Commercial Litigation and Arbitration

Once Arbitration Compelled, District Court Lacks Ability to Stay It — The Question Is for the Arbitrator

C. Stay Pending a Decision from the Supreme Court

Smith v. ServiceMaster Holding Corp., 2013 U.S. Dist. LEXIS 71661 (W.D. Tenn. May 21, 2013):

Defendants assert that "this Court should stay the arbitration until the Supreme Court clarifies the standard of review for vacating [arbitration] clause construction awards." (ECF No. 153-1 at 24.) Defendants state that the Supreme Court granted certiorari in Sutter to resolve the circuit split on this issue. (Id.) [Note: Sutter was argued May 25, 2013.] Plaintiffs assert that there is no circuit split on this issue as the cases cited by Defendant, Reed and Sutter, differ in their application of law to facts but do not differ in their interpretations of Stolt-Nielsen. (ECF No. 155 at 18-20.)
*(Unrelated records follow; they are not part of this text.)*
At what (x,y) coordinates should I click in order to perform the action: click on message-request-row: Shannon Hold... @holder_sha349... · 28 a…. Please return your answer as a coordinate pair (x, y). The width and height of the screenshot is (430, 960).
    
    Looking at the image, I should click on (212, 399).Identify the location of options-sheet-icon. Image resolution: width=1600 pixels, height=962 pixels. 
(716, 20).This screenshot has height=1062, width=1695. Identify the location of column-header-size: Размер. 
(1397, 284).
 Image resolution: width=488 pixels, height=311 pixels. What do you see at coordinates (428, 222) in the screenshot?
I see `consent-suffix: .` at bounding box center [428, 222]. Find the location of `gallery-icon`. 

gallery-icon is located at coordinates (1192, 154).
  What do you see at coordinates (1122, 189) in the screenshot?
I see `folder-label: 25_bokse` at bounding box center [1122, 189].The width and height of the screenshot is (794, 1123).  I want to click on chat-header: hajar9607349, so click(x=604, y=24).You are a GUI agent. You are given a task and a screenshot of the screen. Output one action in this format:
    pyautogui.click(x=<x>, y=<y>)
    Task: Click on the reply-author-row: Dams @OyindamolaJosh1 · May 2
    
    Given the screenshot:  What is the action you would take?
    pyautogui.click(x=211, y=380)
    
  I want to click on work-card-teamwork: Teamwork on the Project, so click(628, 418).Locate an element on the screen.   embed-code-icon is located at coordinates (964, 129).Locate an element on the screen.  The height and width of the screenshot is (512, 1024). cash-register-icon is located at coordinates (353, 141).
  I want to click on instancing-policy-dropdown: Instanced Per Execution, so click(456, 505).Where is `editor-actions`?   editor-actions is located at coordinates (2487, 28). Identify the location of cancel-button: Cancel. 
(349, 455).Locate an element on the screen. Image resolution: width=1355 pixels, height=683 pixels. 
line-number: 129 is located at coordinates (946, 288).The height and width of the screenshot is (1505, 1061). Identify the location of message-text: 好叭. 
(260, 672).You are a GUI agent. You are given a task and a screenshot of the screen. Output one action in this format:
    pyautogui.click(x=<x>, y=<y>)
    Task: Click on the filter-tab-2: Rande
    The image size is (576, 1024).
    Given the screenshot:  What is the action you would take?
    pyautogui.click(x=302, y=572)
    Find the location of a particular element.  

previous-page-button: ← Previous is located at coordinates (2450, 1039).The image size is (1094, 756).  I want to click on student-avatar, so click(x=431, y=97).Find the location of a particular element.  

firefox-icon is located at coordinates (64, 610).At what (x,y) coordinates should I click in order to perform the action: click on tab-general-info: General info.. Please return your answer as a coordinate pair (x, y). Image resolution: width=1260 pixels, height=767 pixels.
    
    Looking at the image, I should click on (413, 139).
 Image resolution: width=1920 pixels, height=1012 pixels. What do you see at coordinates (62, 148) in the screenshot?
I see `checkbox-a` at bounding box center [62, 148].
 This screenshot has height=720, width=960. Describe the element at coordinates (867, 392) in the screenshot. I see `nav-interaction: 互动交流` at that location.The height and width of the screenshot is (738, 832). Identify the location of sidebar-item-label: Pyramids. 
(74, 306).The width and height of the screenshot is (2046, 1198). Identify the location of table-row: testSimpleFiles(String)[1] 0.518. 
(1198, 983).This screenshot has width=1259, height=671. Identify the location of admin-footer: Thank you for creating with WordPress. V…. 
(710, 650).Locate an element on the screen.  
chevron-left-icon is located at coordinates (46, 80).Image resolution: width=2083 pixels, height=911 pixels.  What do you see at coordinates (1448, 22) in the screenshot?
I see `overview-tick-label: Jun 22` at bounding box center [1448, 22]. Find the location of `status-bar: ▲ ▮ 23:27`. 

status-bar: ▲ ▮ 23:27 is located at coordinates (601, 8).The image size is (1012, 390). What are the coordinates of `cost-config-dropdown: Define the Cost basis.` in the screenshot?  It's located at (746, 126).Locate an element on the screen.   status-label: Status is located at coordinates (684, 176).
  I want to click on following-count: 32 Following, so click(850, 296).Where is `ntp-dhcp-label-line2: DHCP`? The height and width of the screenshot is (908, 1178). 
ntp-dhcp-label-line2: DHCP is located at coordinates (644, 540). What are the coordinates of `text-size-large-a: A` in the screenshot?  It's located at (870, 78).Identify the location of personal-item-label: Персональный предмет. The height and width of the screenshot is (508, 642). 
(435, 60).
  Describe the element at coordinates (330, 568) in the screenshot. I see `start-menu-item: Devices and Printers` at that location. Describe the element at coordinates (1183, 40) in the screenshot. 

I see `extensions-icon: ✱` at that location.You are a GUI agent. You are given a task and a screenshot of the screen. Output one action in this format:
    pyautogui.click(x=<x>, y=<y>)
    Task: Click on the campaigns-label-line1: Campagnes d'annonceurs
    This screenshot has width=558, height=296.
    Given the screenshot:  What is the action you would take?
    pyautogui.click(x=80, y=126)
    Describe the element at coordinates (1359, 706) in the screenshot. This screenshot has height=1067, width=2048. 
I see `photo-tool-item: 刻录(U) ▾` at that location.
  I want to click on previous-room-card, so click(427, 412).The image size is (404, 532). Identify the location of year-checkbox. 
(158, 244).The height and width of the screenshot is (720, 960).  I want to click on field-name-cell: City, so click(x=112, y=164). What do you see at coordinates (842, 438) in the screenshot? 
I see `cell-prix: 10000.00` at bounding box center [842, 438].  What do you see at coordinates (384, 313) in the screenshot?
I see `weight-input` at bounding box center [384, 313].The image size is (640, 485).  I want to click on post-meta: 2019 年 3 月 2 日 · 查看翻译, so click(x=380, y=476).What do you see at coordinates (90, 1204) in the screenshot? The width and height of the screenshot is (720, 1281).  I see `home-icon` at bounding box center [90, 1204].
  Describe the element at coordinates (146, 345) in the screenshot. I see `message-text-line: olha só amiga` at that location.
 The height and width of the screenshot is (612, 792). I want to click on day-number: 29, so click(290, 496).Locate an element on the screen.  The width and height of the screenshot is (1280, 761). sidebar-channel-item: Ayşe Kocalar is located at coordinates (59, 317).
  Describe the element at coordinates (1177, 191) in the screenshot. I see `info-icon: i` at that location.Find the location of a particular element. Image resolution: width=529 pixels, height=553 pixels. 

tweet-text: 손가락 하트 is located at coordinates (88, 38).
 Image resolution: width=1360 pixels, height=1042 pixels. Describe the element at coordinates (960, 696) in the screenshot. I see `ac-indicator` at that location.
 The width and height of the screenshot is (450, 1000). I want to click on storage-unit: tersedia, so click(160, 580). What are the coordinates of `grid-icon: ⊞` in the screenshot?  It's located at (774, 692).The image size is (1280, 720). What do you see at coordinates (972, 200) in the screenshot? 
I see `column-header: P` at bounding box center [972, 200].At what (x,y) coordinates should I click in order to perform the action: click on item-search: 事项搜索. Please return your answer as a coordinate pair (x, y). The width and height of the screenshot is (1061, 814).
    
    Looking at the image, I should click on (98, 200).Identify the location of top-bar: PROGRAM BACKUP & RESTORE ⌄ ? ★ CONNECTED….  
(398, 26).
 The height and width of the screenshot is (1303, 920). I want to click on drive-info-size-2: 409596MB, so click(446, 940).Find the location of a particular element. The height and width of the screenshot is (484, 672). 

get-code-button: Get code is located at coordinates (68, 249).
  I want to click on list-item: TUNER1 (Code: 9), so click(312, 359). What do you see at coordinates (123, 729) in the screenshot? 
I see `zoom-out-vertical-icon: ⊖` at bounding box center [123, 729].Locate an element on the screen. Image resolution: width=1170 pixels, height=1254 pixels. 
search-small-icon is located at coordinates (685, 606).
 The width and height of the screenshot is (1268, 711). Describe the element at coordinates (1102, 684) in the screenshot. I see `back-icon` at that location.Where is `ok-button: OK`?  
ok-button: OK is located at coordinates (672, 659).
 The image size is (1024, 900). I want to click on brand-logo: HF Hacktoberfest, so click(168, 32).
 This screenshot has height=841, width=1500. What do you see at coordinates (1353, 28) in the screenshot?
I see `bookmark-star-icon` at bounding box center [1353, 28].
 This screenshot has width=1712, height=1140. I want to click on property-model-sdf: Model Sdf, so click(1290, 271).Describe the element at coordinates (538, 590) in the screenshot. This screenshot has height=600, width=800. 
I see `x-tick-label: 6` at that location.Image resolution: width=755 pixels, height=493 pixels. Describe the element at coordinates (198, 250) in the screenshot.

This Court, however, does not have the authority to stay the arbitration pending the outcome of Sutter. While the Motion to Vacate is properly before this Court pursuant to 9 U.S.C. § 10(a), the question of whether to stay arbitration is not properly before this Court because this Court only has the discretionary power to stay a case "as an incident to its power to control its own docket." See Clinton, 520 U.S. at 706 (emphasis added); see also Jock v. Sterling Jewelers, Inc., 677 F. Supp. 2d 661, 667 & n.2 (S.D.N.Y. 2009) (noting that it is unclear whether a district court has the authority to stay class-action proceedings pending litigation). Because this Court has already compelled arbitration, the determination of whether to stay the arbitration should be made by the Arbitrator pursuant to his powers under the FAA and the arbitration agreement entered into by the parties. See Howsam v. Dean Witter Reynolds, Inc., 537 U.S. 79, 84, 123 S. Ct. 588, 154 L. Ed. 2d 491 (2002) ("Thus procedural questions which grow out of the dispute and bear on its final disposition are presumptively not for the judge, but for an arbitrator, to decide." (quoting John Wiley & Sons, Inc. v. Livingston, 376 U.S. 543, 557, 84 S. Ct. 909, 11 L. Ed. 2d 898 (1964)) (internal quotation marks omitted)); Jock v. Sterling Jewelers, Inc., 738 F. Supp. 2d 445, 450 (S.D.N.Y. 2010) ("[T]he Court sees no reason not to permit the arbitrator to determine in the first instance whether to stay the class arbitration proceeding . . . ."); see also Bandler v. Charter One Bank, 59 A.3d 157, 159 (Vt. 2012) (noting that the arbitrator had granted a stay of the arbitration pending the outcome of Stolt-Nielsen upon motion of the defendant).

Even if this matter were properly before this Court, the Court would not stay the arbitration pending the outcome of Sutter. As previously stated, the decision whether to grant a stay is discretionary, Gray, 628 F.3d at 785, and the moving party bears the burden of demonstrating that they will "suffer irreparable injury if the case moves forward, and that the nonmoving party will not be injured by a stay." Int'l Bhd. Of Elec. Workers, 1989 U.S. App. LEXIS 10266, at *9. In the instant case, Defendants have not put forth any facts demonstrating that they will "suffer irreparable injury" if a stay is not granted. Additionally, a stay would result in the unnecessary delay of the arbitration process to the disadvantage of the non-moving party and would not necessarily simplify the issues before the Arbitrator. See Jock, 677 F. Supp. 2d at 667- 68 ("Delay is the bane of the American legal system, and this Court is loath to contribute to further delay."). As a result, Defendants would not have met their burden in showing that a stay is warranted.